→ **Given problem**: Reproduce the listing below from its first line through the line holding "This screenshot has", inclusive, and leave out the pictures.

→ **Material provided**:
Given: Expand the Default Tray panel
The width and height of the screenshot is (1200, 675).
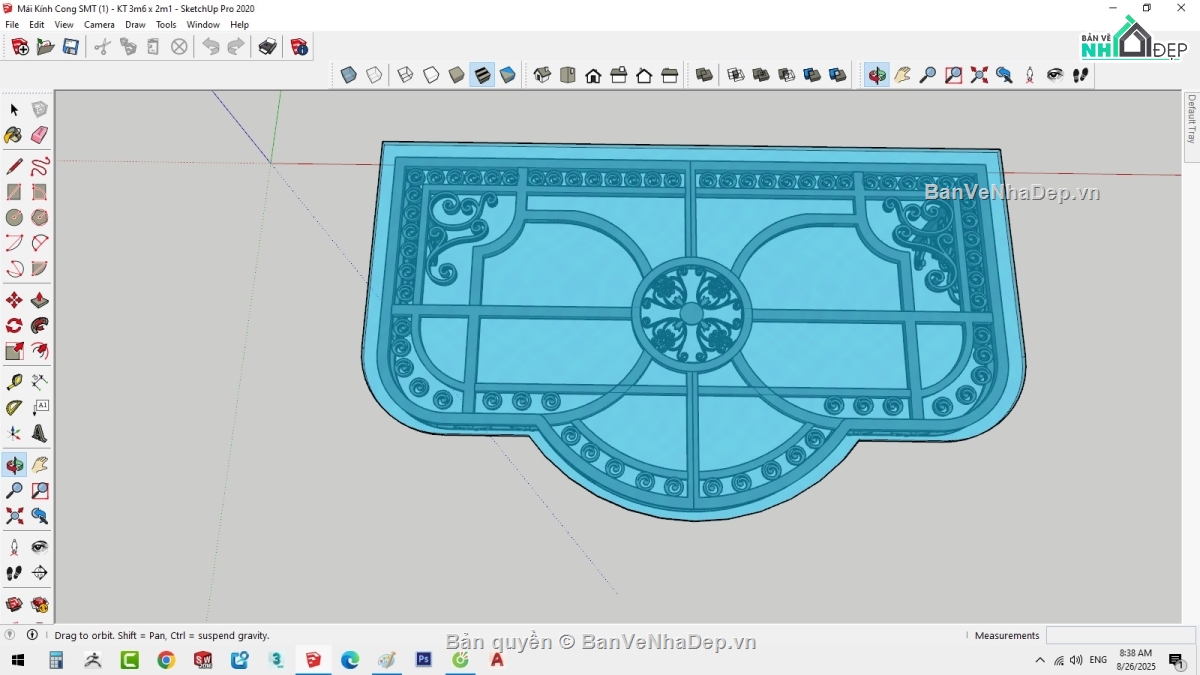Looking at the screenshot, I should coord(1191,119).
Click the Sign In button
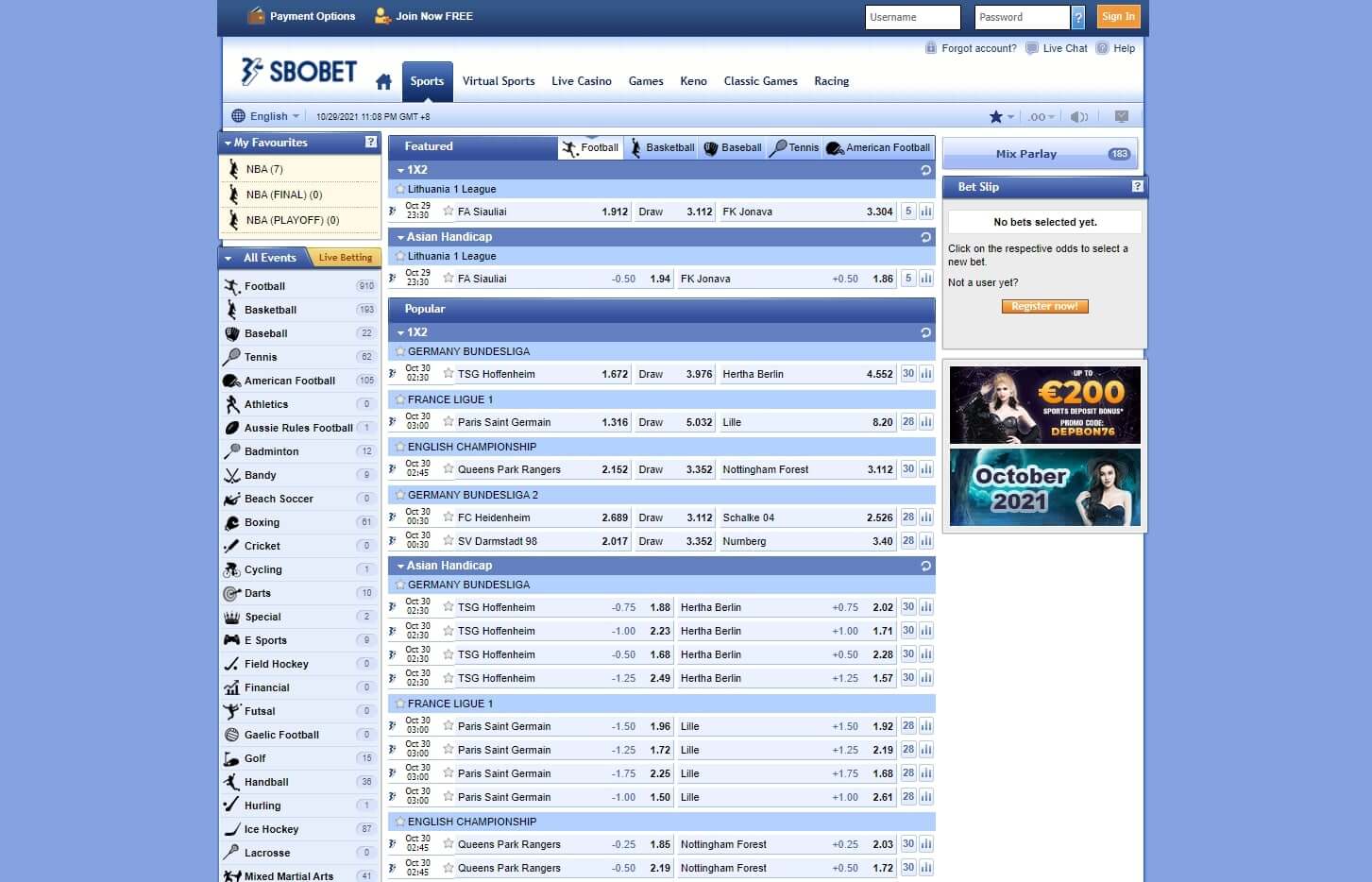This screenshot has width=1372, height=882. click(1117, 16)
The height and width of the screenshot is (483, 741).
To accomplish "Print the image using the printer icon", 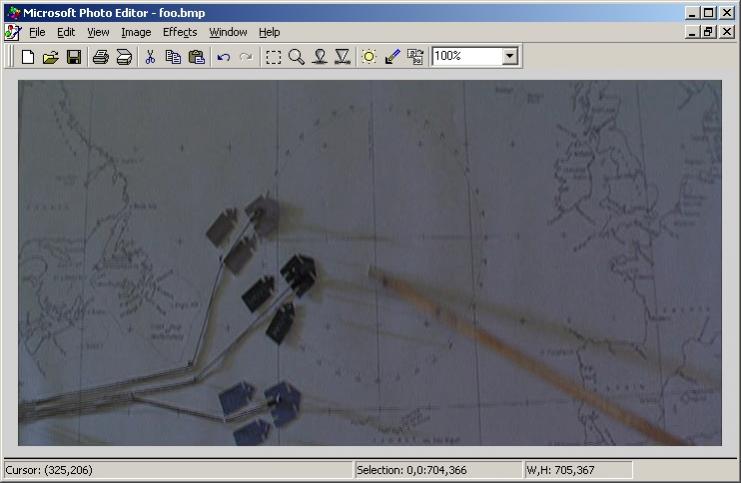I will [x=100, y=57].
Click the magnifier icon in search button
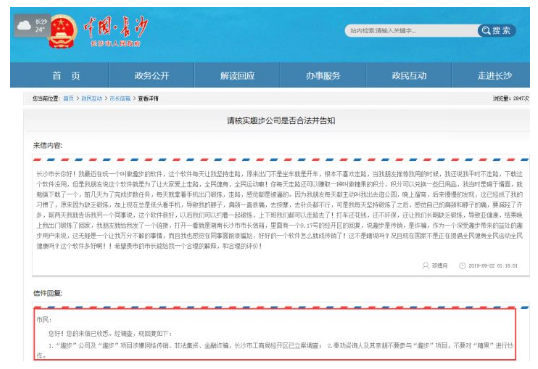 pos(486,31)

→ **Complete response**:
Given: Expand the Default Tray panel
The width and height of the screenshot is (1200, 675).
Looking at the screenshot, I should coord(1191,119).
Click the Sign In button
This screenshot has width=1372, height=882. click(1117, 16)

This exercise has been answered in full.